• **TASK GOAL**: Switch every "pixels" in the records below to "px" and write the lines out again with nothing else changed.

[Word and item position records]
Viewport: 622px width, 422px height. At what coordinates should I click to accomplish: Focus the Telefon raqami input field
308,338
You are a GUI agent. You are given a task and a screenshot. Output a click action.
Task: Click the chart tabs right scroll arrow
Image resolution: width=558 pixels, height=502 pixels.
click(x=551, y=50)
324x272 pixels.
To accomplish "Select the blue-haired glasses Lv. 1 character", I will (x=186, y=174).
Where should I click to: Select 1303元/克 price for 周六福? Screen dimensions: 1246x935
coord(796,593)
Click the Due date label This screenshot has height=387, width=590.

• **COMPLETE OUTPUT**:
Viewport: 622px width, 422px height. At what coordinates should I click to accomplish: Focus the Telefon raqami input field
308,338
You are a GUI agent. You are given a task and a screenshot. Output a click action.
Task: Click the chart tabs right scroll arrow
Image resolution: width=558 px, height=502 px.
click(x=551, y=50)
324x272 px.
To accomplish "Select the blue-haired glasses Lv. 1 character", I will (x=186, y=174).
Where should I click to: Select 1303元/克 price for 周六福? Screen dimensions: 1246x935
coord(796,593)
Click the Due date label This screenshot has height=387, width=590.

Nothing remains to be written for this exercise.